A query about whether the order applies to all branches and to local governments perhaps would reach the farthest in implications. Technically, executive orders apply only as the name implies, to the executive branch, in providing guidance into implementing law. Any application further afield runs afoul of the doctrine of separated powers, where other branches can dictate their own implementation of the law. Thus, it seems questionable if local governments must “cooperate with the implementation of the provisions of this Order,” as well as of the necessity of the Legislature and its agencies and of any judicial organ to adhere to the order.
Another question arises from whether such an order can extend to contractors in all situations. The letter points out a potential conflict with R.S. 13:5234 and R.S. 1:10, where a “person,” which would describe a contractor, includes a “church, association of churches or other religious order, body or institution which qualifies” as a charitable organization under federal regulation and also a “body of persons, whether incorporated or not.”

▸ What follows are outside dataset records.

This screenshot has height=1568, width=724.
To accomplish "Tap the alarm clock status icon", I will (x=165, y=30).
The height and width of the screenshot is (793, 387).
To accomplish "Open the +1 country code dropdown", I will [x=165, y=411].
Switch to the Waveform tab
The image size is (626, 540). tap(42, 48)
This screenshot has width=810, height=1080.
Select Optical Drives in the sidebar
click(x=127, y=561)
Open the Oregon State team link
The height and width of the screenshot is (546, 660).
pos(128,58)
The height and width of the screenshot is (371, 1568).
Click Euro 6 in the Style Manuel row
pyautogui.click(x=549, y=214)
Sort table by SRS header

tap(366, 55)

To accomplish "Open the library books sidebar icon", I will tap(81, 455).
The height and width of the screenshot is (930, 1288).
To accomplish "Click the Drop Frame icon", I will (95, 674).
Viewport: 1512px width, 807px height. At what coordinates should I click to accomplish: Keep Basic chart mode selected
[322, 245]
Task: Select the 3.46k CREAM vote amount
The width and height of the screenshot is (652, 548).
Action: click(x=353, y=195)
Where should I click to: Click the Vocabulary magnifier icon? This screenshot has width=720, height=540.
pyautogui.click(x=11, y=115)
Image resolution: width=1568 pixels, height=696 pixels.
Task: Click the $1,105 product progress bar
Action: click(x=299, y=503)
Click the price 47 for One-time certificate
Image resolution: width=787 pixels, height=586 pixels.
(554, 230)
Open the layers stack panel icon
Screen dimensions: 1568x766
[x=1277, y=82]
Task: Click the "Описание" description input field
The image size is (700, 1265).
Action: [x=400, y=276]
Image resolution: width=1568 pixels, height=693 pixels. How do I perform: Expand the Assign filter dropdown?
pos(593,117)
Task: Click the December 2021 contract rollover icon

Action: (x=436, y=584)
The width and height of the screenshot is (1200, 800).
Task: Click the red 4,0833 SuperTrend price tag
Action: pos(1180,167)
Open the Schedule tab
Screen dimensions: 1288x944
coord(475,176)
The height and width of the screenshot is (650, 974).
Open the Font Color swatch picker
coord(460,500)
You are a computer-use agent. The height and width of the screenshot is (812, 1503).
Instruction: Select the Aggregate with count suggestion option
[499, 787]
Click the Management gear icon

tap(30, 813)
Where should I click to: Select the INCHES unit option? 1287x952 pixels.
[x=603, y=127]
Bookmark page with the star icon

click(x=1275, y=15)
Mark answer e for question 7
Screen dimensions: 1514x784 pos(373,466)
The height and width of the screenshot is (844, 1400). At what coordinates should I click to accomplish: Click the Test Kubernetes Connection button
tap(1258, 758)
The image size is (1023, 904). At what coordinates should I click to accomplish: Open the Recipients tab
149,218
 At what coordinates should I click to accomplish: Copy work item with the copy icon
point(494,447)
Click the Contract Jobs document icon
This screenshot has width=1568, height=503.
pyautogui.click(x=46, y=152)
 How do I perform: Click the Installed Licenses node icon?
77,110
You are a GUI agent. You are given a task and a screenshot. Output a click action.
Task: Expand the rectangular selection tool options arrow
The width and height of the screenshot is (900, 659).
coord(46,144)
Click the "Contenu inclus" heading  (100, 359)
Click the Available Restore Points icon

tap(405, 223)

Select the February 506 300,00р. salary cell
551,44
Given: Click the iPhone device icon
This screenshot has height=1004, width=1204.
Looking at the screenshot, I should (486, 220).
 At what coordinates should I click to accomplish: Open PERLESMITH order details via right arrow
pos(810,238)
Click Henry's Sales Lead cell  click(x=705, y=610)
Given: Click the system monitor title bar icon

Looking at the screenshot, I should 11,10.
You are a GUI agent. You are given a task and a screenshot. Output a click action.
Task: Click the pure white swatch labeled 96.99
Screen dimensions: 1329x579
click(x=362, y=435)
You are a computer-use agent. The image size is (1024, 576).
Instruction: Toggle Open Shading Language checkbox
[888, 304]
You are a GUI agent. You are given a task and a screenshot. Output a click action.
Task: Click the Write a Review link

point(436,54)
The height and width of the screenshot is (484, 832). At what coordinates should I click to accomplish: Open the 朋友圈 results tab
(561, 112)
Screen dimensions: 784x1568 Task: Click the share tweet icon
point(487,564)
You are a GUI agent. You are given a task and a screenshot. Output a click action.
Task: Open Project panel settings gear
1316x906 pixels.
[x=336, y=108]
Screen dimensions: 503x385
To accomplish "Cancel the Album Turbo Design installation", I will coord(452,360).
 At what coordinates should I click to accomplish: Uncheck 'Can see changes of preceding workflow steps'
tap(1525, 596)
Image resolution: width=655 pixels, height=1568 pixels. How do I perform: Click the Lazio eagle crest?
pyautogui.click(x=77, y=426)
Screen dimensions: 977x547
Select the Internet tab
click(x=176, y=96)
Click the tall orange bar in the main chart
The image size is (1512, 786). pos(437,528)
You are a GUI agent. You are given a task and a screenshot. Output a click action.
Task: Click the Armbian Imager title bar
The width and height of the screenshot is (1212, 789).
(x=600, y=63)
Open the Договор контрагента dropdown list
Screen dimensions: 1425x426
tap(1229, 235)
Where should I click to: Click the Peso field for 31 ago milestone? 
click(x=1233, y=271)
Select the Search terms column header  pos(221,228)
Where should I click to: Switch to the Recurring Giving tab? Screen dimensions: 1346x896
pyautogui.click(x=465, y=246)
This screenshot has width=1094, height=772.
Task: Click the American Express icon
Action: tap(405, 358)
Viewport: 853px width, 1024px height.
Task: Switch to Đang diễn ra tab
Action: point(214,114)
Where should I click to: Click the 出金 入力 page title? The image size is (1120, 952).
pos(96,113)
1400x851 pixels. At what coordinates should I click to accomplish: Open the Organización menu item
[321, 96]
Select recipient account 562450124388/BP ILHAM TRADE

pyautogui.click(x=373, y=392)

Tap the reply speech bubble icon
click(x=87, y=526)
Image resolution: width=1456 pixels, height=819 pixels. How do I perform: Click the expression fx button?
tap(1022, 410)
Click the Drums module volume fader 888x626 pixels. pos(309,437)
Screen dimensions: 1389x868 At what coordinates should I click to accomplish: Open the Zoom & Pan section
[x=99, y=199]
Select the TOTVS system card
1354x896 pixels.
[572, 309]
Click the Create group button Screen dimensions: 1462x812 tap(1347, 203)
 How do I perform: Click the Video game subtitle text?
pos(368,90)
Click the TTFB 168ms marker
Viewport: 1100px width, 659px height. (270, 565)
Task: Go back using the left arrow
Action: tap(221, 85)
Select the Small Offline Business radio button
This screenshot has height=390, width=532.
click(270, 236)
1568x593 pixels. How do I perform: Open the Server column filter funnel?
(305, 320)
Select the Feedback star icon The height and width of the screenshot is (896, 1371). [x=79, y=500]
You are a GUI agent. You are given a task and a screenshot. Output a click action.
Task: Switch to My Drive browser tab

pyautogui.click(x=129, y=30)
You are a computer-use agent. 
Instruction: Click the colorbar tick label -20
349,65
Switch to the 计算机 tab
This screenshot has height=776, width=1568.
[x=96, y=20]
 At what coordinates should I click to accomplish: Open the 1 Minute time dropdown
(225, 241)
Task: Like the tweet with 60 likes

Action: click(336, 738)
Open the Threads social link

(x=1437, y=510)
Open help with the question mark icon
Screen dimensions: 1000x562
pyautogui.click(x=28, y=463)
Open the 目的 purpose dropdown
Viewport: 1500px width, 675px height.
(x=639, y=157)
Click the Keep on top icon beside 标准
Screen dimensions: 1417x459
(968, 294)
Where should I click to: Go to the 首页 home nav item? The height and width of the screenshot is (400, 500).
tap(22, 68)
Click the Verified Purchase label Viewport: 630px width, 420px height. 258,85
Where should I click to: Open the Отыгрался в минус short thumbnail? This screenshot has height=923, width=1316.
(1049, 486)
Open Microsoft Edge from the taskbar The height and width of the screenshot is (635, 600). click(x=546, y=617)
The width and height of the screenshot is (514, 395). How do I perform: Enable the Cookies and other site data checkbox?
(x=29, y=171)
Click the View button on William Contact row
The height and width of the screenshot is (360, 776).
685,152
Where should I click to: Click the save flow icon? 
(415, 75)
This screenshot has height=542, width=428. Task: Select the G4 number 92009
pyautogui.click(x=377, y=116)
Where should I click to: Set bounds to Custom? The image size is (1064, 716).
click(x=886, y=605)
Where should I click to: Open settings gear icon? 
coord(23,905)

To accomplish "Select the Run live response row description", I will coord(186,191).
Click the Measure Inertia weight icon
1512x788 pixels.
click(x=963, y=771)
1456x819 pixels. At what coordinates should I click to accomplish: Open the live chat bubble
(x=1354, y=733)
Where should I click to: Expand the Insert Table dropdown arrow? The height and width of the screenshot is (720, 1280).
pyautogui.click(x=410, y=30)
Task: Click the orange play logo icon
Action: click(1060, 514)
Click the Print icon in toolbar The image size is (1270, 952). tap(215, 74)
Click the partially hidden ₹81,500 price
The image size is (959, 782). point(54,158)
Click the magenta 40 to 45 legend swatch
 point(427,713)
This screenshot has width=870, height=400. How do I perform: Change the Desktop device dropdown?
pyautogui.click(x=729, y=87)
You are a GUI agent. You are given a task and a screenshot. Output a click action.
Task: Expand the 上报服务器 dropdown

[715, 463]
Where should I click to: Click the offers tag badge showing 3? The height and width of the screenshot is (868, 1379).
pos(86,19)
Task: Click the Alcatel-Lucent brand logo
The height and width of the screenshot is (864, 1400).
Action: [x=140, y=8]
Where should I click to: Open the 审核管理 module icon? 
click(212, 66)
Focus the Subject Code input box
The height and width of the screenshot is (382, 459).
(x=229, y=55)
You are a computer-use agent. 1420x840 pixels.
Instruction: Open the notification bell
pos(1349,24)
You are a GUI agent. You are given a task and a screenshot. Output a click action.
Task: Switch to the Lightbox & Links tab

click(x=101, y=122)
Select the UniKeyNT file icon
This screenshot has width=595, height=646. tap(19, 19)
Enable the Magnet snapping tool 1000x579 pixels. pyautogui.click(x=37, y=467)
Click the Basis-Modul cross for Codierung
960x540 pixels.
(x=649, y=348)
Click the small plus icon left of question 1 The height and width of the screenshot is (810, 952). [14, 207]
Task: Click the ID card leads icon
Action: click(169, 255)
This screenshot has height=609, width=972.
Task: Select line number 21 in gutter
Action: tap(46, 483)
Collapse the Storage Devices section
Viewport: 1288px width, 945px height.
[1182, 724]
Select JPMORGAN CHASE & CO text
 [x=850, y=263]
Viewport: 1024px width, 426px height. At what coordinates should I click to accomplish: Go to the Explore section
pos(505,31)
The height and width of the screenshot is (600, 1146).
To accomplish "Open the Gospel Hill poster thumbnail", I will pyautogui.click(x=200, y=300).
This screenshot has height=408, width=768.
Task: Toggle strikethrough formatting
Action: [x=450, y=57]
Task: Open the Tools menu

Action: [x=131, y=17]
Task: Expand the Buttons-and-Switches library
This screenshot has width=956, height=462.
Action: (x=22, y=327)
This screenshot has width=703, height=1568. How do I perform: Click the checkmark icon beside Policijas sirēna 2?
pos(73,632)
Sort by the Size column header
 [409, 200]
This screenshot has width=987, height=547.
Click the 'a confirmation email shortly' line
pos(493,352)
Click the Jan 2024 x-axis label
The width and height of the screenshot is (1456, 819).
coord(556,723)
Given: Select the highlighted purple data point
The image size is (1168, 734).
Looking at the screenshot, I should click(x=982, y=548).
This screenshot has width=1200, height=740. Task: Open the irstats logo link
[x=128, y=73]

The order exempt as contractors to which it applies any “religious corporation, religious association, religious educational institution, or religious society,” but fails to define these, nor does statute. These potentially would exist somewhat in conflict with the defined persons in R.S. 13:5234, but more importantly, do not include the definition of “person” in R.S. 1:10, meaning that possibly no contractor would qualify as subject to the order, even as the order clearly intends to exempt a narrow set that may not be consistent with the law.
Finally, the very term “gender identity,” the authors note, has no clear definition under the Louisiana and U.S. Constitutions, and they wish Landry to clarify its meaning. Consequent to that, they wonder whether that means individuals may pick whatever public restrooms in government buildings to use according to these people’s feelings about their genders and whether that extends to restroom facilities provided by contractors.
Thus, the GOP House Republicans do the state a service by presenting these questions to Landry, whose history suggests he will decide on the basis on the basis of constitutional law rather than by fad or ideology. Meaning that Edwards’ order, particularly regarding the gender identification standard, will not survive. Which does a service to the polity, because without the rule of law a representative democracy forfeits any claim to expressing the will of the people.
When law becomes a function of assertion of power and overreach, as Edwards’ executive order lacking sufficient vetting suggests, and not as a result of democratic expression through agreed-upon rules for distribution of that power, the people lose by their cession of authority to elements wishing to aggrandize power. The request to Landry checks this attempt, and his ruling within the next 30 days should mitigate any breach of the rule of law.